(Stored items from a collection)
# # # #
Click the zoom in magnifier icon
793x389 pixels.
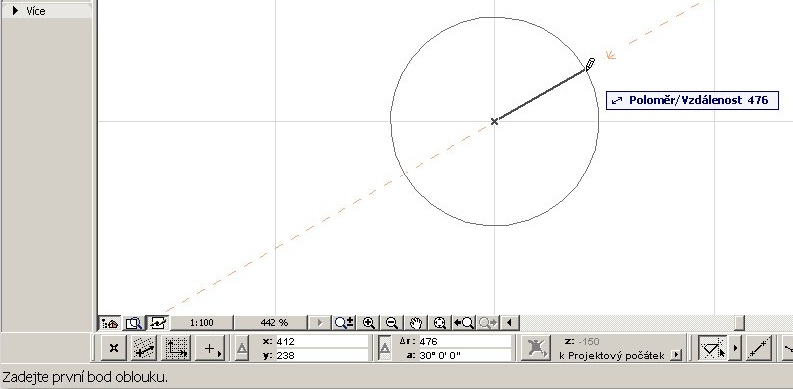369,323
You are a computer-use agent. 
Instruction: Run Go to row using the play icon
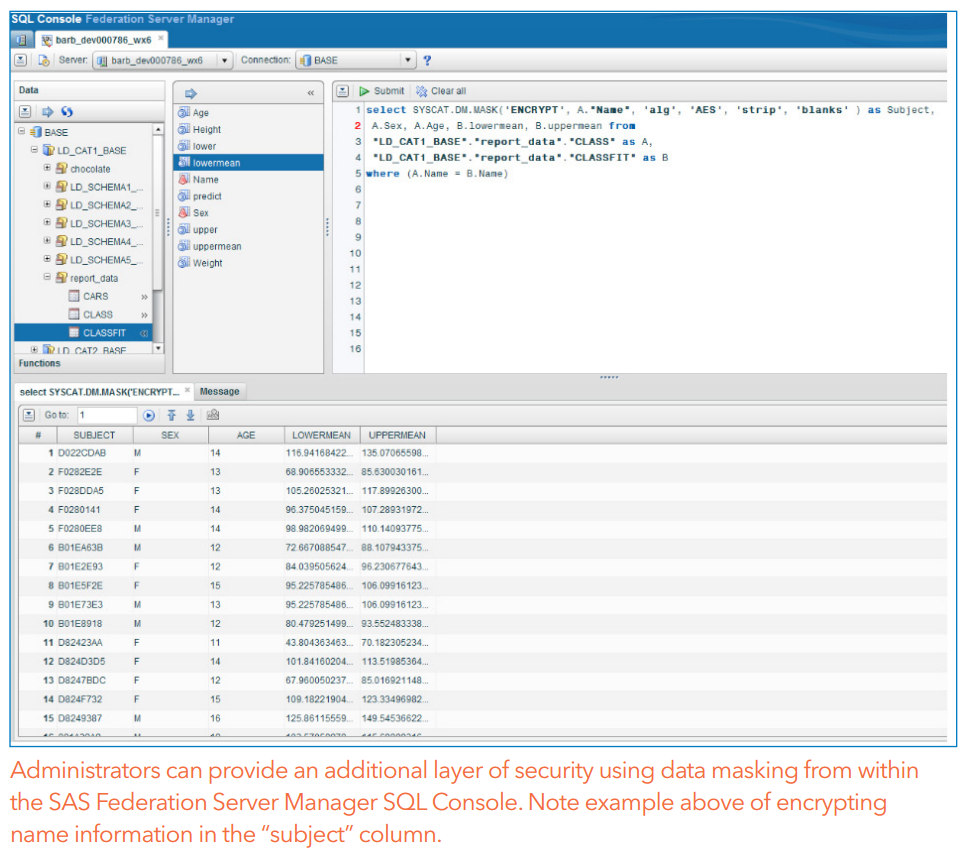148,414
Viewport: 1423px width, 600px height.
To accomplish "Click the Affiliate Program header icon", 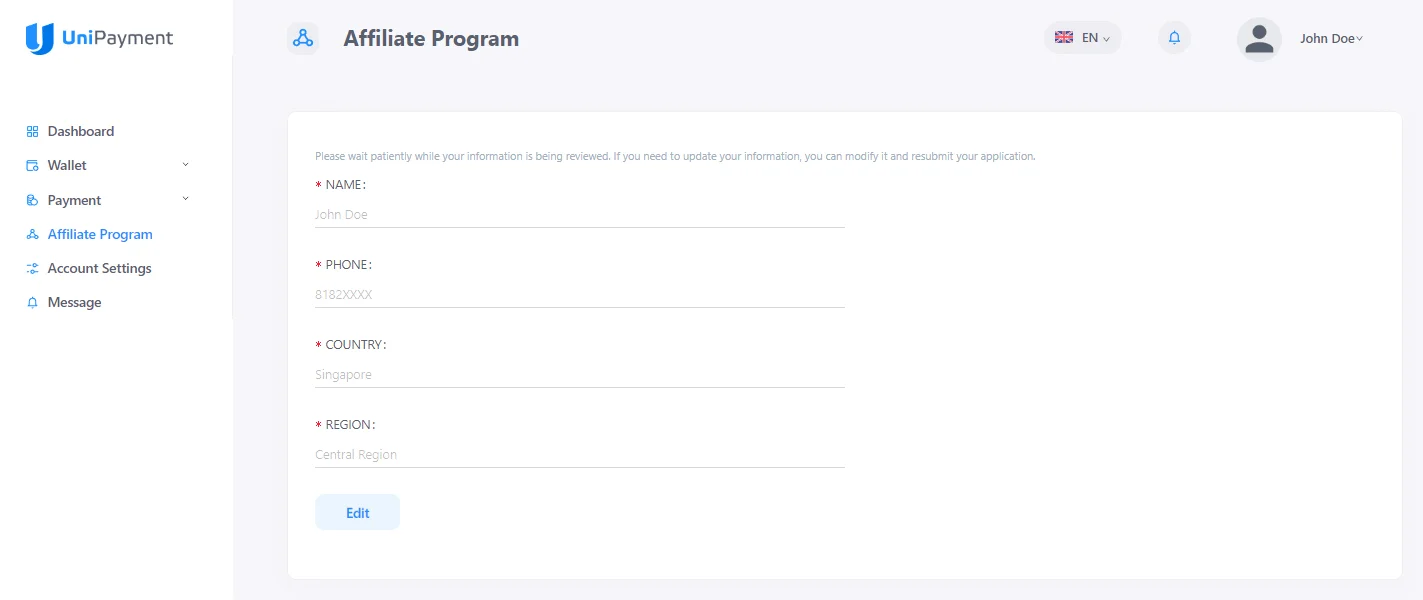I will pyautogui.click(x=304, y=38).
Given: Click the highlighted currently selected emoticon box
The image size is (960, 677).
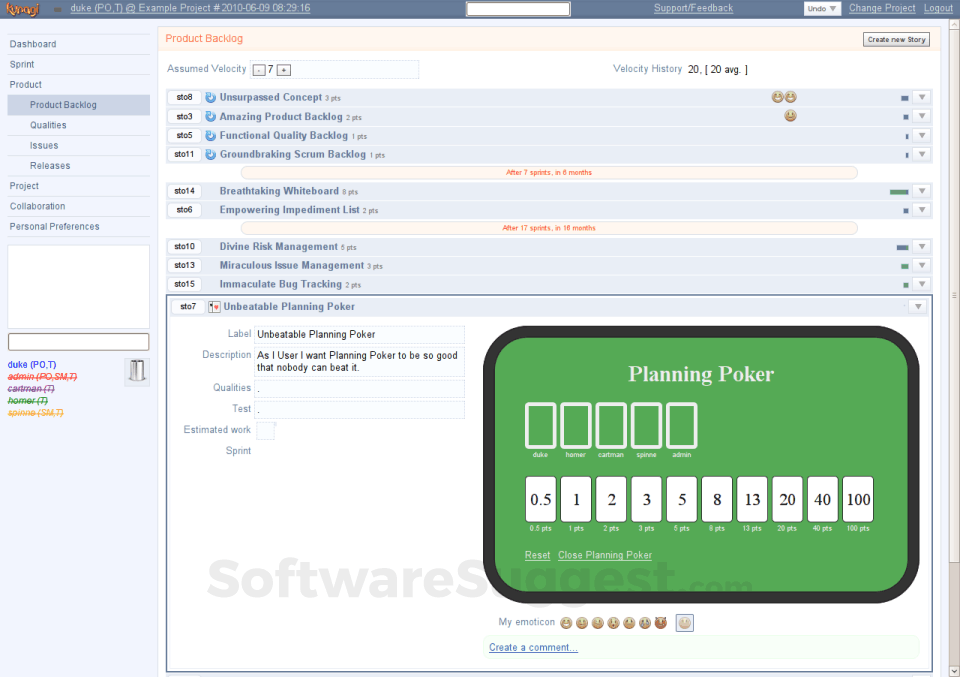Looking at the screenshot, I should (x=685, y=623).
# # # #
### REQUIRED WORK:
Keep the pictures out of your answer, which should be the lines from the one with "Given: Click the" through the final line of the data, copied exactly.

### ANSWER SPACE:
Given: Click the highlighted currently selected emoticon box
The image size is (960, 677).
Looking at the screenshot, I should (x=685, y=623).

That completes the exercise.